Perhaps like me you had never heard of Buncrana in Ireland, let alone its pier before yesterday. Yet also like me you may have been horrified and distressed to hear how a day out turned to tragedy when a family car slid into Lough Swilly and five of the six people inside drowned.
Davitt Walsh was walking by when he witnessed the events unfolding, and not thinking of his own safety, entered the water to try and help. Sean McGrotty the driver realised the hopelessness of their situation, the car was sinking too fast; there were no handles on the windows and the water was coming in
Climbing out of a smashed window Sean passed to Davitt his four month old daughter, asking him to ‘take the baby’. Mr Walsh then recounted that rather than saving himself, as he might, Sean McGrotty chose to re-enter the car and die with his two older sons, their young aunt and grandmother.
Such events are a challenge to people of faith. They are beyond comprehension and words and one can only be numb in the face of such pain and loss.
When Jesus was dying in humiliation and agony, he recited snippets from one of the Psalms: ‘My God, my God, why have you forsaken me?’

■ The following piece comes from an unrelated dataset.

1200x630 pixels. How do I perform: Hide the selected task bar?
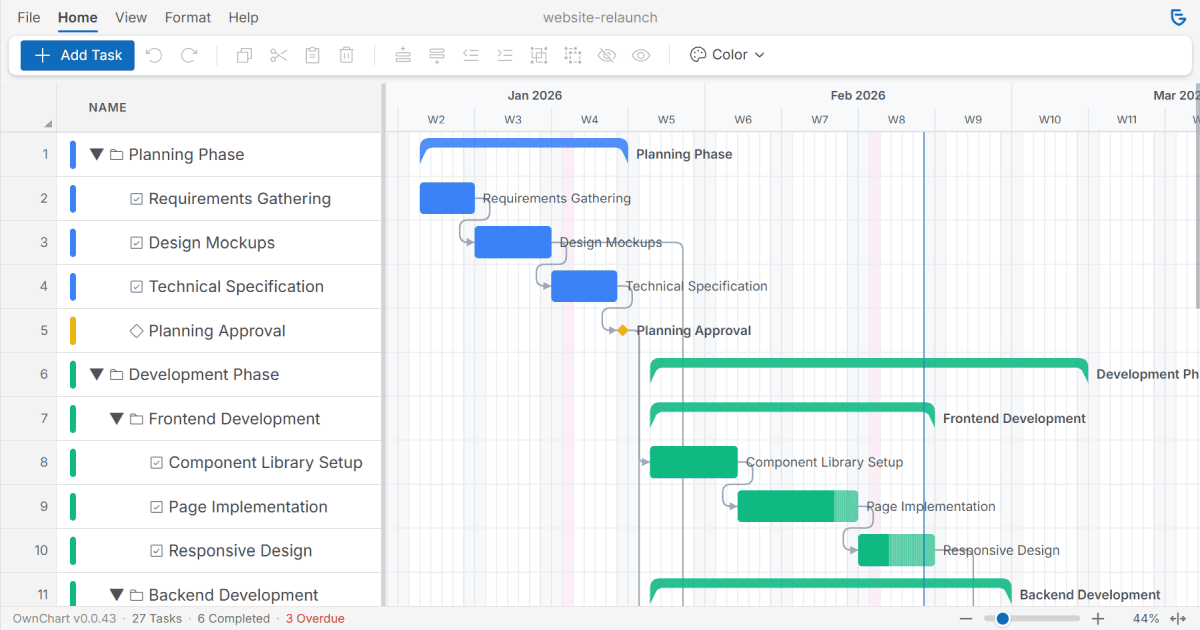607,55
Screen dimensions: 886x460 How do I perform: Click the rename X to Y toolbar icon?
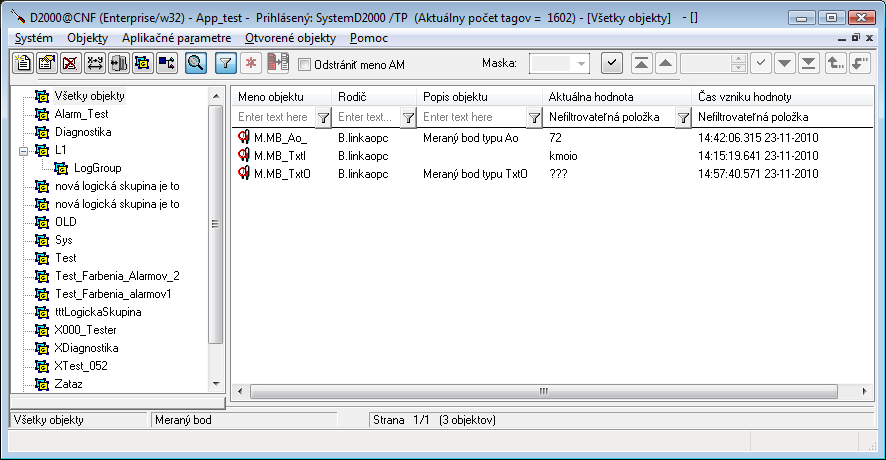(x=95, y=63)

Amongst the chocolate eggs, rabbits and visits to garden centres that mark much of our modern Easter season there remains a story of deep humanity and profound spirituality. It is a story of helplessness and fear and of sacrifice and hope.
Our world can seem a very dark place at times; yet the actions of Mr McGrotty and Mr Walsh gives hope in the darkness of despair.
The followers of Jesus felt that despair and darkness as all their dreams seem to die with their leader upon the Cross. Christians believe that the story didn’t come to an end on Good Friday. Rather it was just beginning…..
May I wish those of faith, and those of none, a peaceful, hopeful and safe Eastertide.